Another thing I love is their own way of smiling when I meet their eyes across the room. Ernie’s whole face goes soft and his eyes go squinty and his tail starts gently wagging (or gently by Staffy standards at least!). Max is more subtle. With him its soft eyes and slight ear movement. It’s a little moment of connection, of happiness that we have each other. And I always smile back in my own human way. These moments are so meaningful to me, and I hope they are to them too.

By matching their low key energy they often just rest their heads or carry on abut their business. Or, particularly if I speak or give them another gesture they will approach and we’ll have a little fuss session.

So where does the loss of connection come in?

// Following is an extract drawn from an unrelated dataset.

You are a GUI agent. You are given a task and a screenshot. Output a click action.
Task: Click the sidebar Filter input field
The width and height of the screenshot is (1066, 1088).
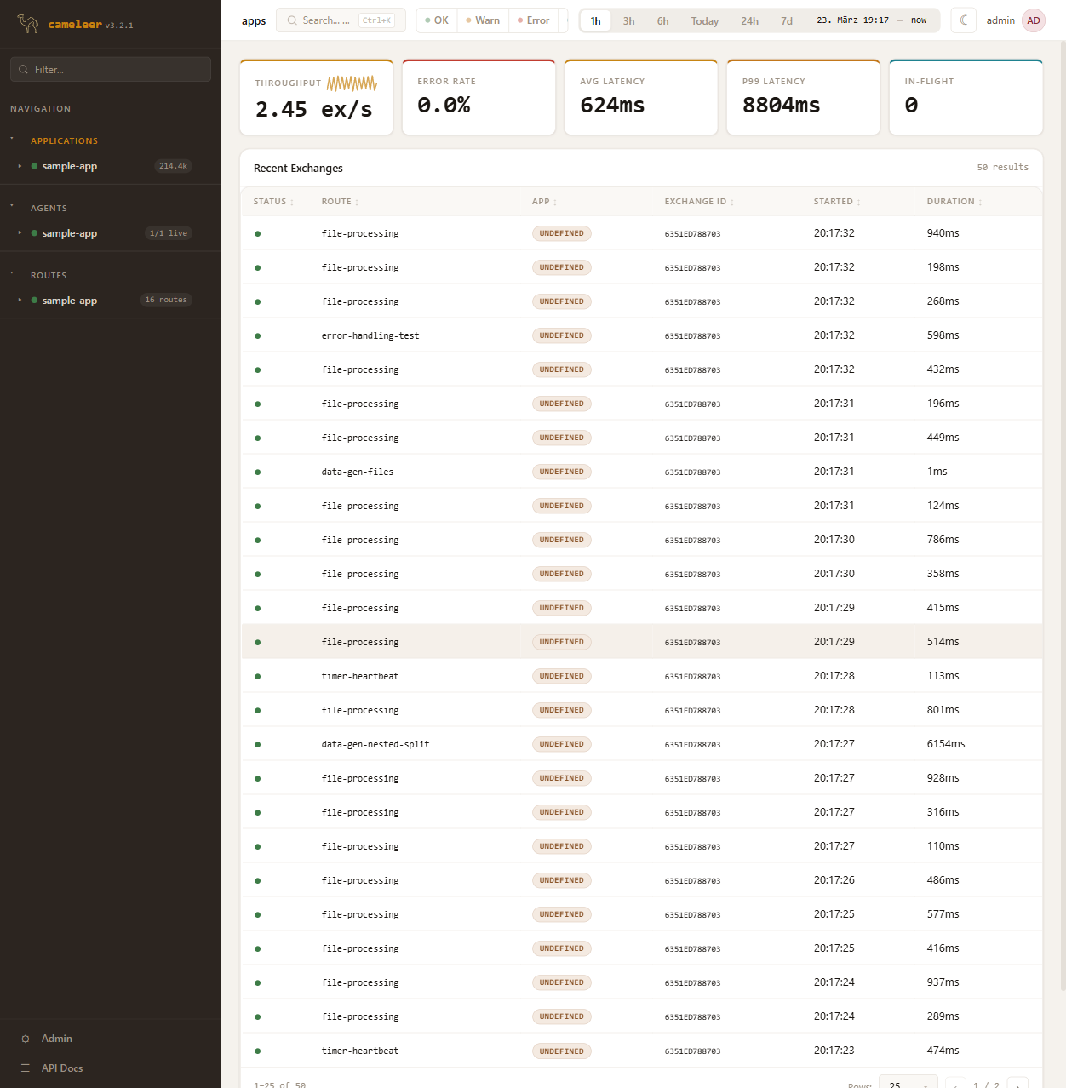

As with most of us these days a lot of my life revolves around my laptop and my phone. Them knowing that when I am on my laptop means my attention is generally not available is helpful when I’m trying to work, so there’s that. But something happened that has made me think more on this…

One day I was scrolling on my phone, I don’t even remember what I was doing now. I look up and Max is looking directly at me, seemingly hopeful of catching my eye.

And it got me wondering how many of these attempts at connection I’m missing because I’m staring at some kind of screen. Have my dogs learned over the years that my attention is less and less available? And how might they feel about that?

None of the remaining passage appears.